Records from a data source
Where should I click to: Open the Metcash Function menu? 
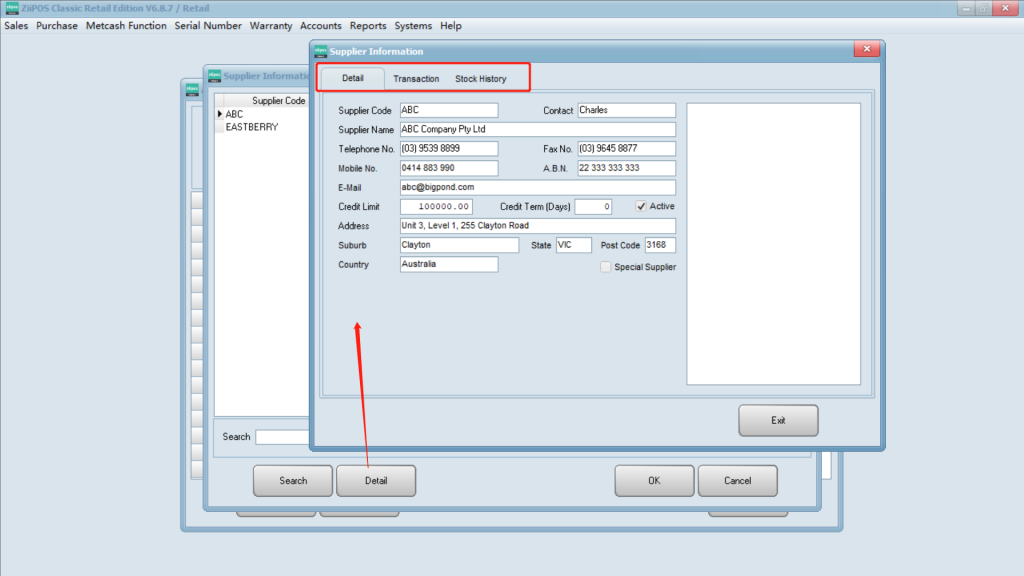[126, 26]
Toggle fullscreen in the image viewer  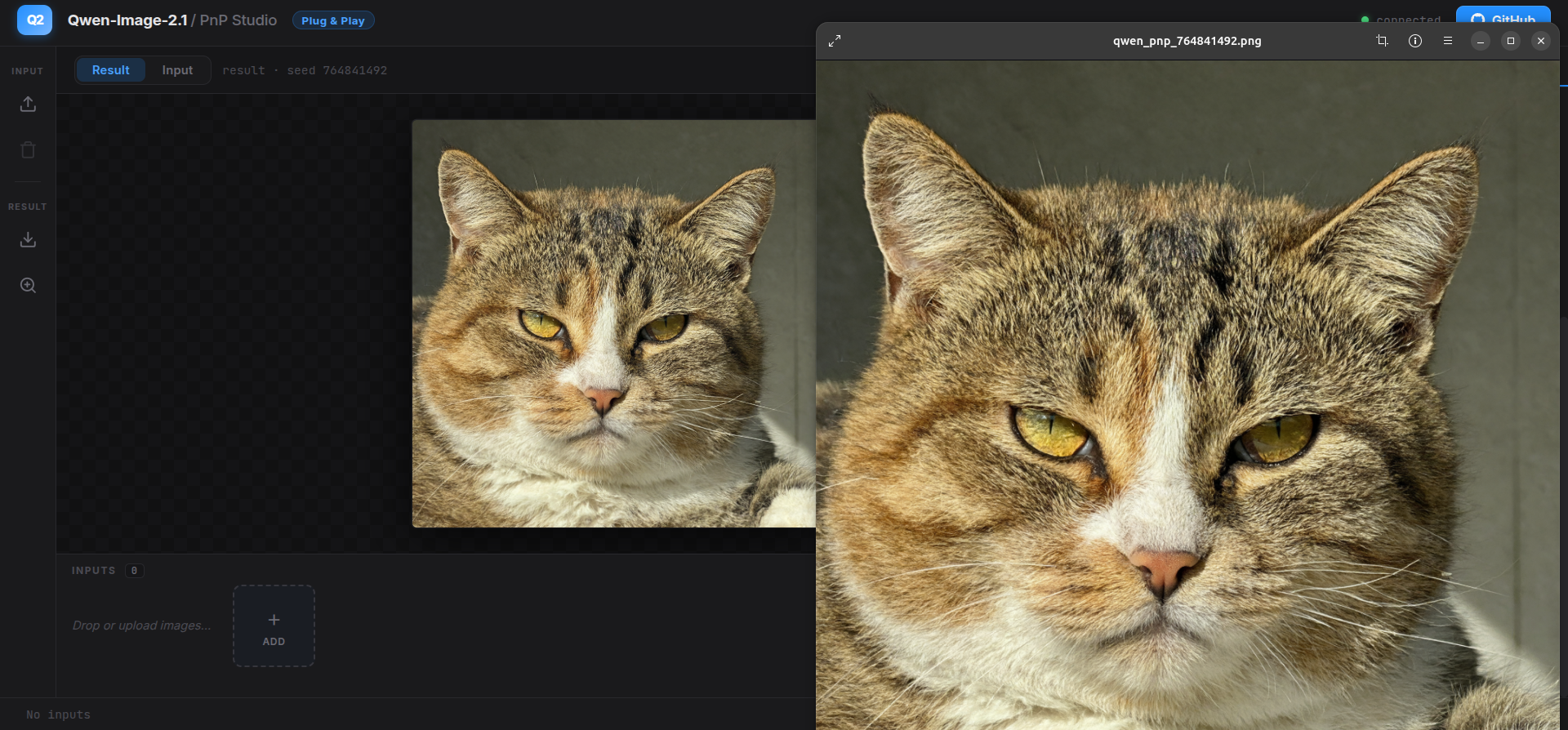pyautogui.click(x=835, y=41)
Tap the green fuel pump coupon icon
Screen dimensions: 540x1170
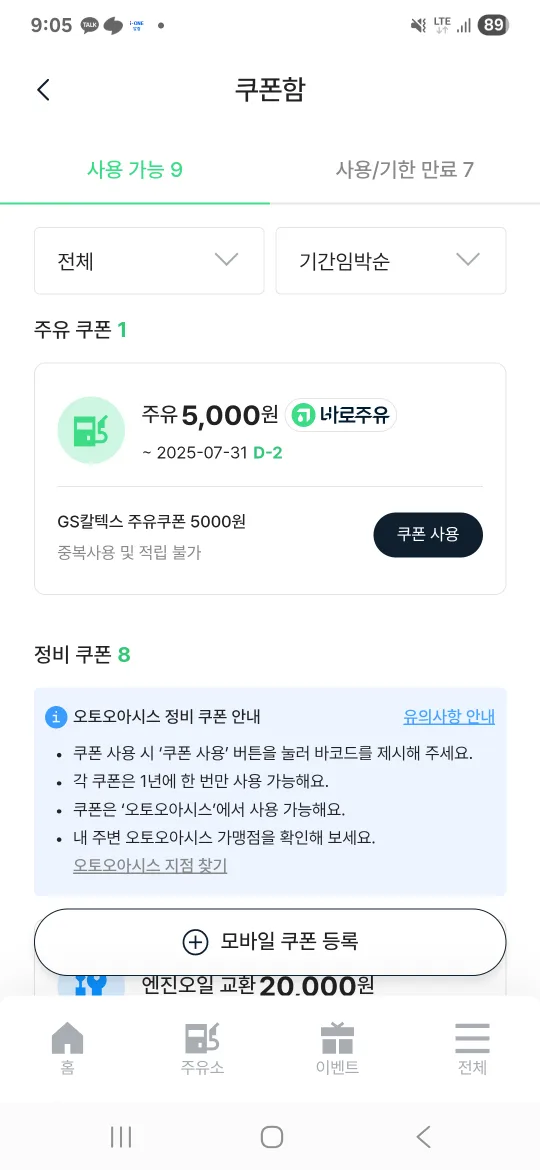(91, 430)
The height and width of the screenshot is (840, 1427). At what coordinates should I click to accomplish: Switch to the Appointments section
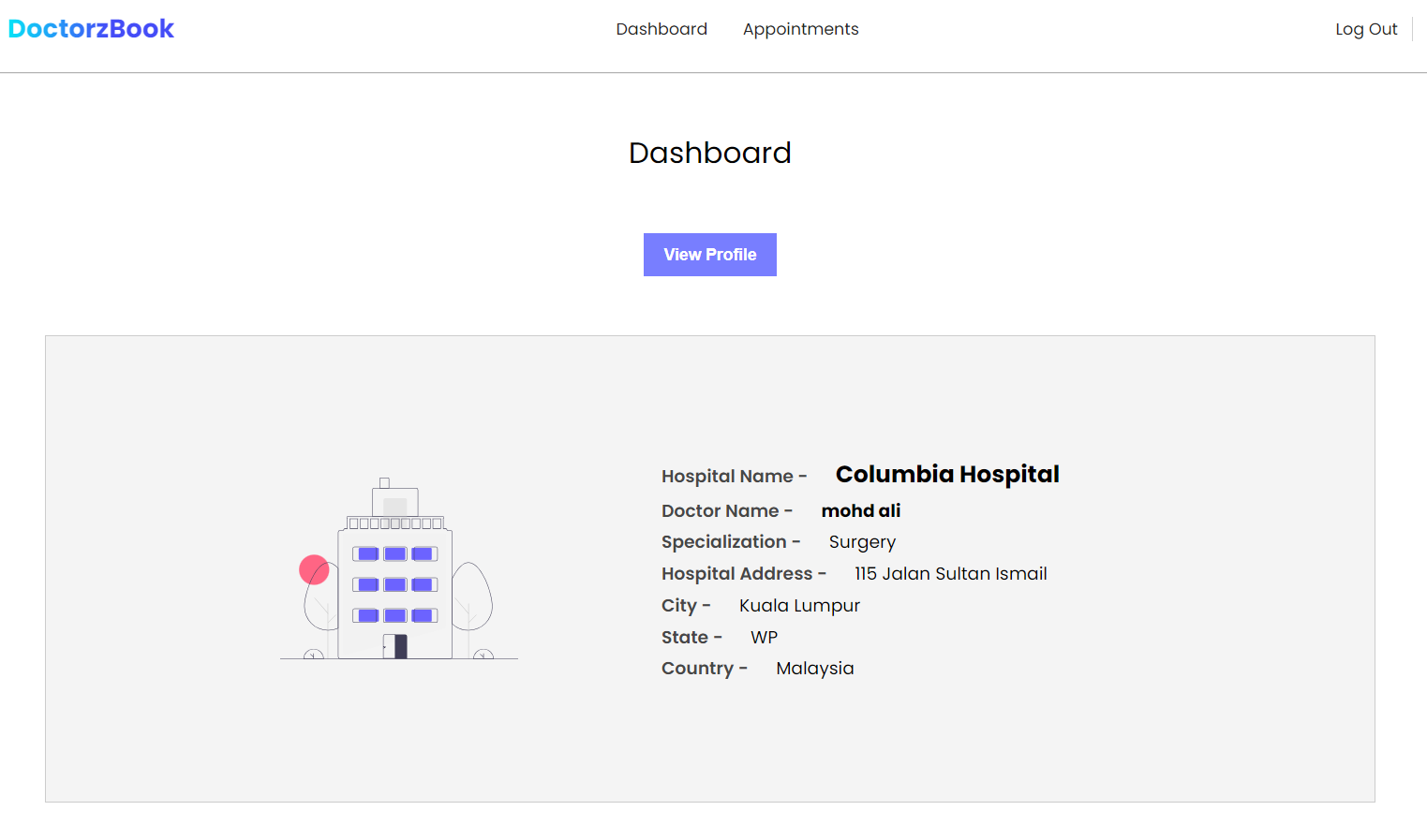click(x=800, y=29)
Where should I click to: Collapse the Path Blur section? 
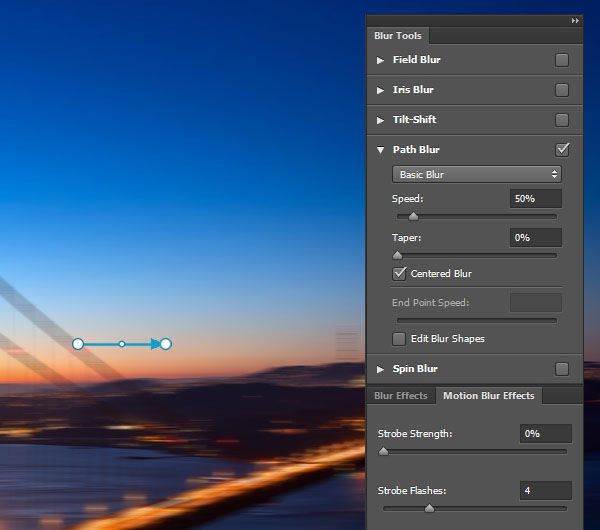pos(380,150)
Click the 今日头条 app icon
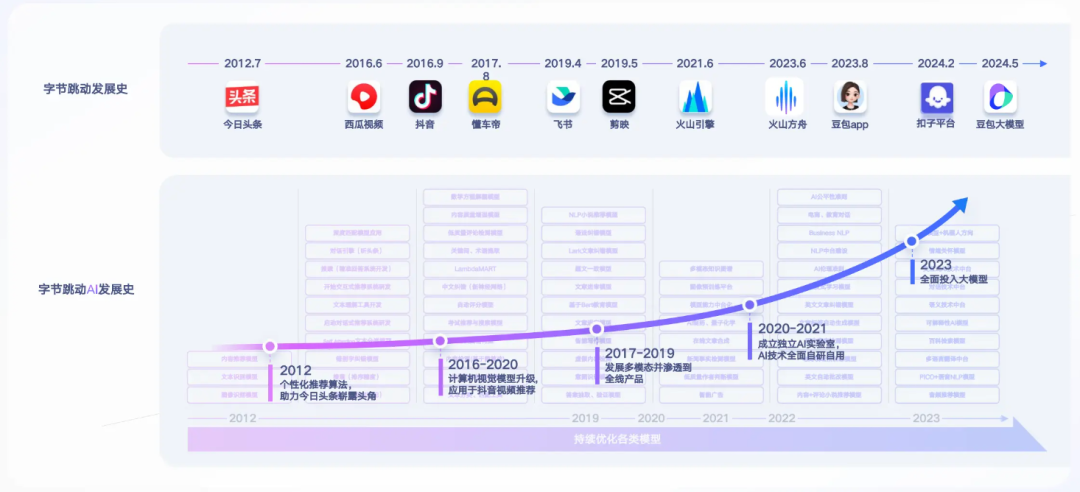 (x=242, y=96)
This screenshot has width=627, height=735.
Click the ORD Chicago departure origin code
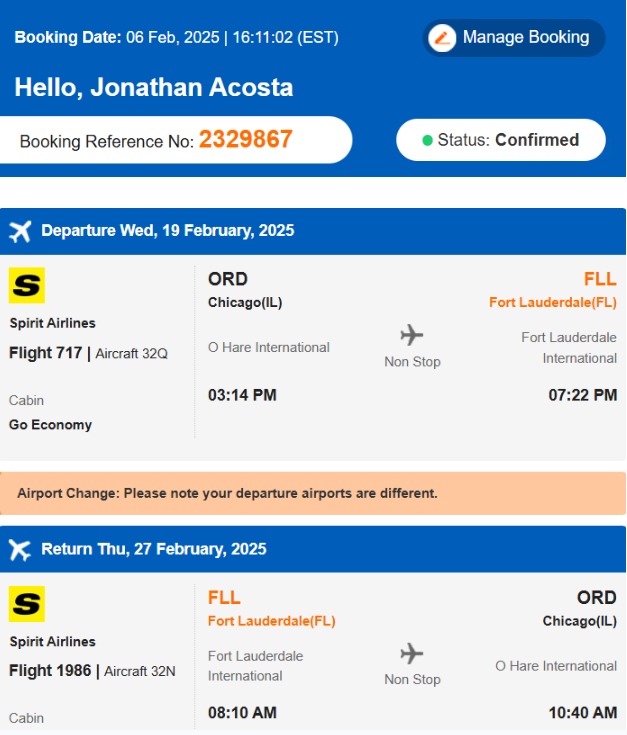(x=228, y=279)
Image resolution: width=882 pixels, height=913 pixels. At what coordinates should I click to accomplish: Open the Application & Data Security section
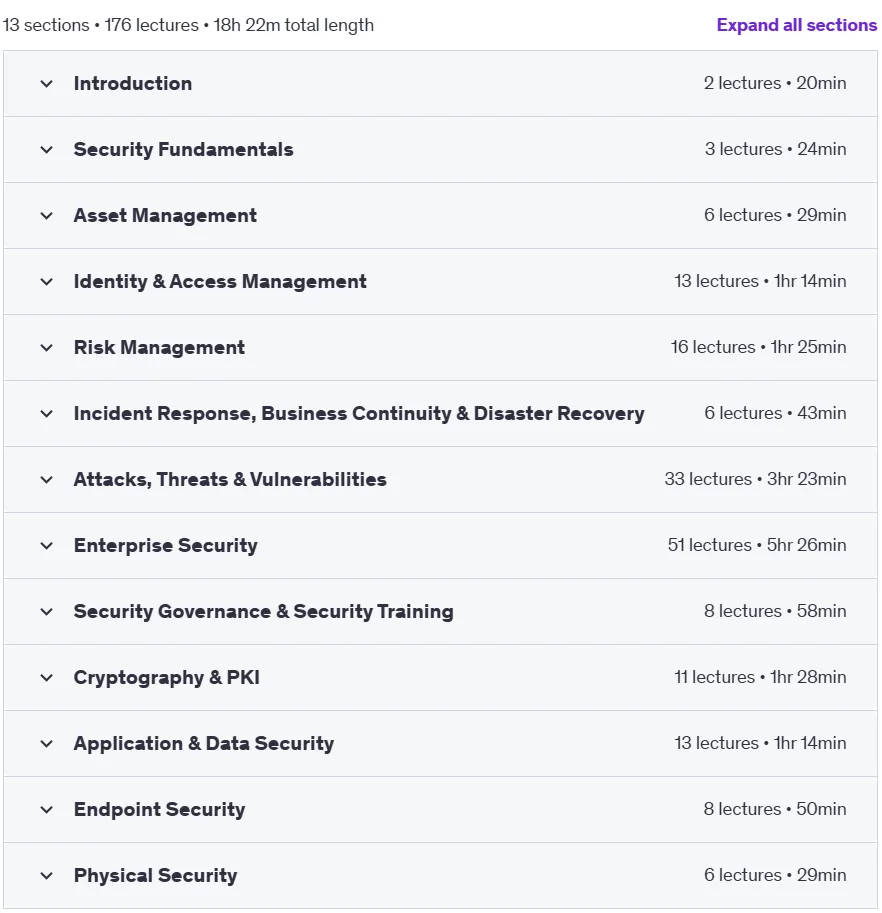click(x=440, y=744)
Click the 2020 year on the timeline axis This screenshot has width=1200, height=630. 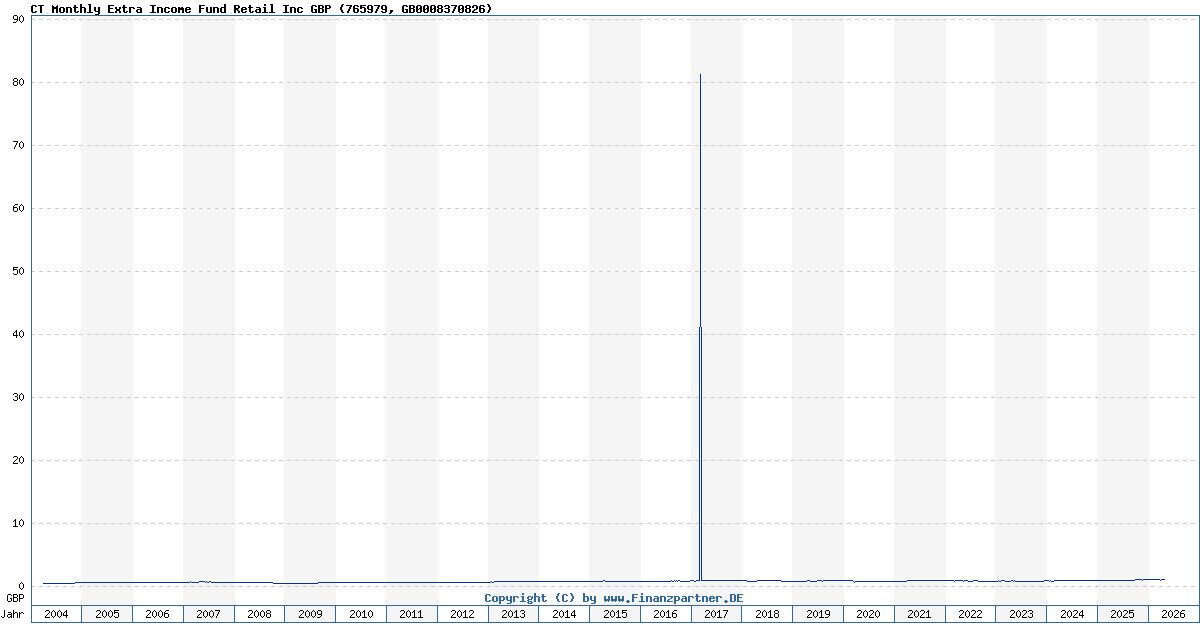(x=868, y=614)
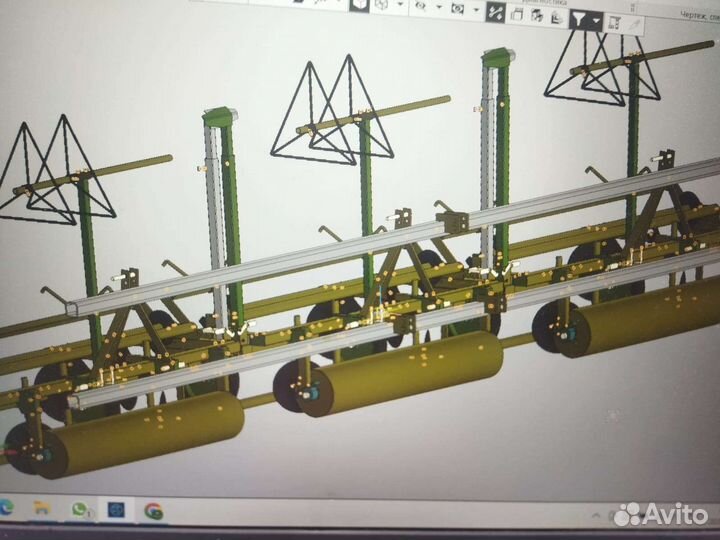Screen dimensions: 720x540
Task: Activate the funnel filter icon
Action: 579,20
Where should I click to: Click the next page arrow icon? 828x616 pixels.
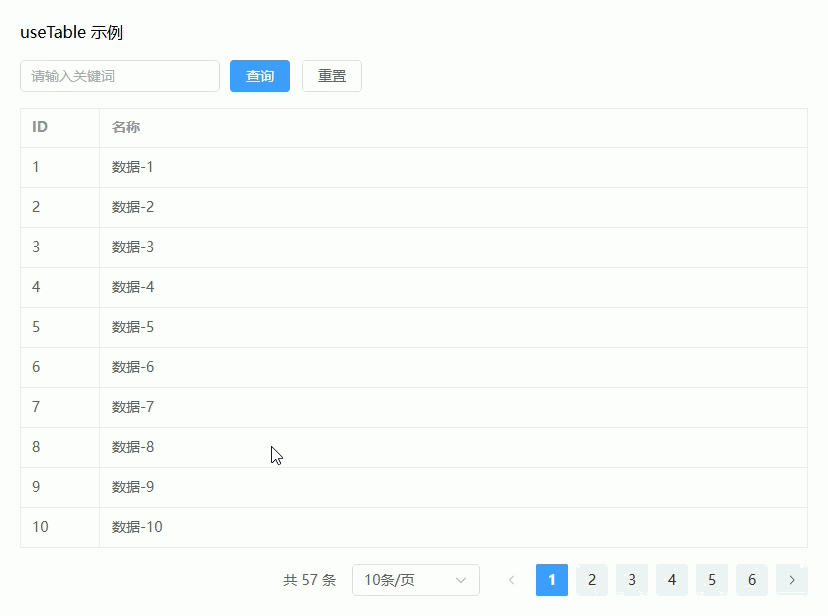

§ THE PROBLEM:
From the records above, copy exactly the lines starting at the one with "The height and" and ending at the one with "This screenshot has width=627, height=735.", and no others. Pictures stay out.

§ ANSWER TO THE EXERCISE:
The height and width of the screenshot is (840, 1427). At what coordinates should I click to accomplish: Switch to the Appointments section
click(x=800, y=29)
Where should I click to: Collapse the Path Blur section? 
pos(380,150)
Click the 今日头条 app icon
 (x=242, y=96)
This screenshot has width=627, height=735.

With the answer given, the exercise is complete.